The mixing ratio of the two preparations 10 and 14 can thus be
influenced actively and in time-variant fashion.
[0110] The control system on which this embodiment is based is
presented in FIG. 7 with reference to a flow chart 30.
[0111] A further possibility for active and time-variant influence
on the mixing ratios is shown by FIG. 5. In this embodiment of the
invention, each of containers 9 and 13 is coupled to a micropump 6
and 19 to be regulated individually by control unit 4. The
corresponding regulation algorithm is reproduced in FIG. 8.
[0112] FIG. 9 shows the metering apparatus known from FIG. 1, in
which an RFID label 42, which is suitable for identifying the size
and content 10 of container 9, is arranged on container 9.
[0113] Sensor unit 5 encompasses an RFID receiving unit that can
read out the data of RFID label 42 arranged on container 9. These
data are conveyed as a control signal to control unit 4 in order to
bring about a metering, coordinated with the content of container
9, of preparation 10. In particular, the control signals produced
by RFID label 42 can be used to select a metering program stored in
the control unit.
[0114] It is thereby possible to make available a universal
metering device for a plurality of metering applications such as,
for example the metering of preparations into automatic
dishwashers, washing machines, dryers, toilets, or living
spaces.
[0115] As an alternative to RFID label 42, the skilled artisan can
also provide other means that bring about an automatic
identification of container 9 and of its content 10 by the metering
device.
[0116] An additional discharge apparatus 43 can furthermore be
provided at the pressure-side opening of pressure line 7. This
discharge apparatus 43 produces a distribution, deviating from
dropwise discharge, of the preparation into the environment of
metering apparatus 1. This can involve, for example, a stream-like
or spray-mist-like discharge of the preparation, or a discharge
based on evaporation or diffusion.

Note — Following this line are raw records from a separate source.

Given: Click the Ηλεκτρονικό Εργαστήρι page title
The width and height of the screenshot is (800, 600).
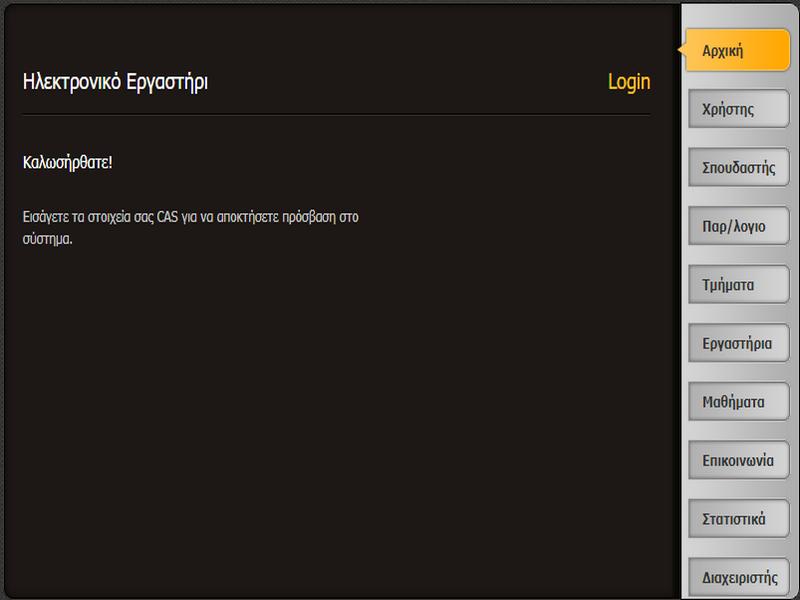Looking at the screenshot, I should coord(115,82).
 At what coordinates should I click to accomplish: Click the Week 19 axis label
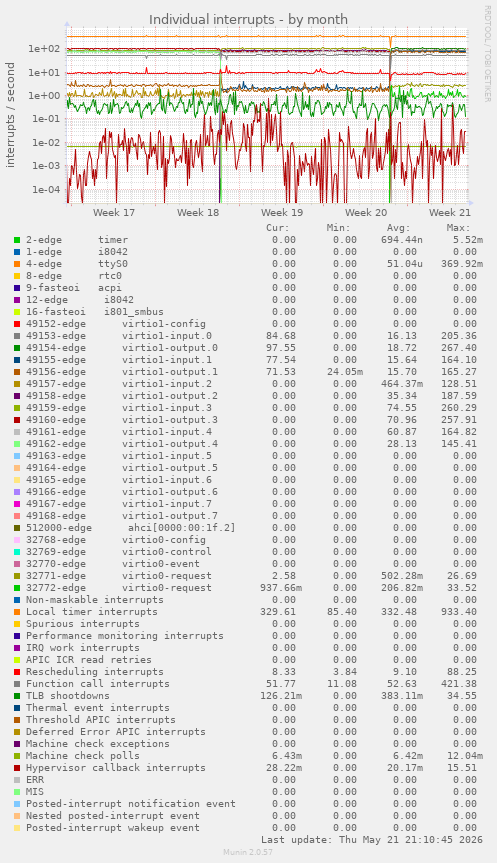(282, 212)
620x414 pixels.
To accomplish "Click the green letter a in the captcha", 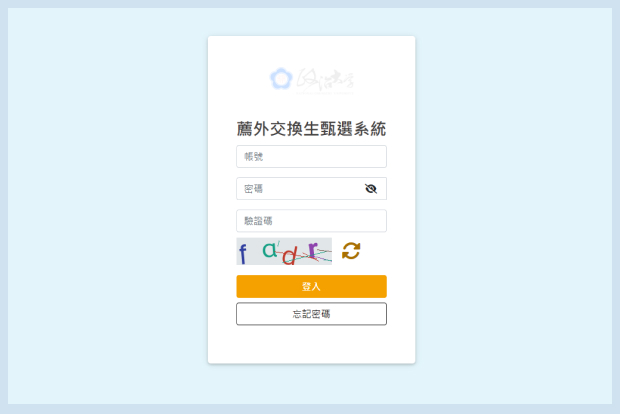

Discharge apparatus 43 can be
embodied for this purpose, for example, as a nozzle, atomizer,
distributor plate, or porous surface. In particular, the discharge
apparatus can be embodied in such a way that it counteracts gelling
of the released preparations.
[0117] FIG. 10 is a perspective view of the metering devices known
from FIGS. 1 to 5 and FIG. 9. Metering device 2 comprises an
interface by means of which receptacle 9 can be coupled to metering
device 2. This interface can advantageously, as shown in FIG. 10,
be embodied as an opening into which container 9 is introducible.
Metering device 2 can comprise an indicator 44 for monitoring
function or operating status.
REFERENCE CHARACTERS
[0118] 1 Metering apparatus [0119] 2 Metering device [0120] 3
Energy source [0121] 4 Control unit [0122] 5 Sensor unit [0123] 6
Micropump [0124] 7 Pressure line [0125] 8 Suction line [0126] 9
Container [0127] 10 Preparation [0128] 11 Pressure equalization
valve [0129] 11a Non-return valve [0130] 12 Pressure equalization
valve [0131] 13 Container [0132] 14 Preparation [0133] 15 Valve
[0134] 16 Valve [0135] 17 Pressure line [0136] 18 Suction line
[0137] 19 Micropump [0138] 42 RFID label [0139] 43 Discharge
apparatus (nozzle) [0140] 44 Indicator
* * * * *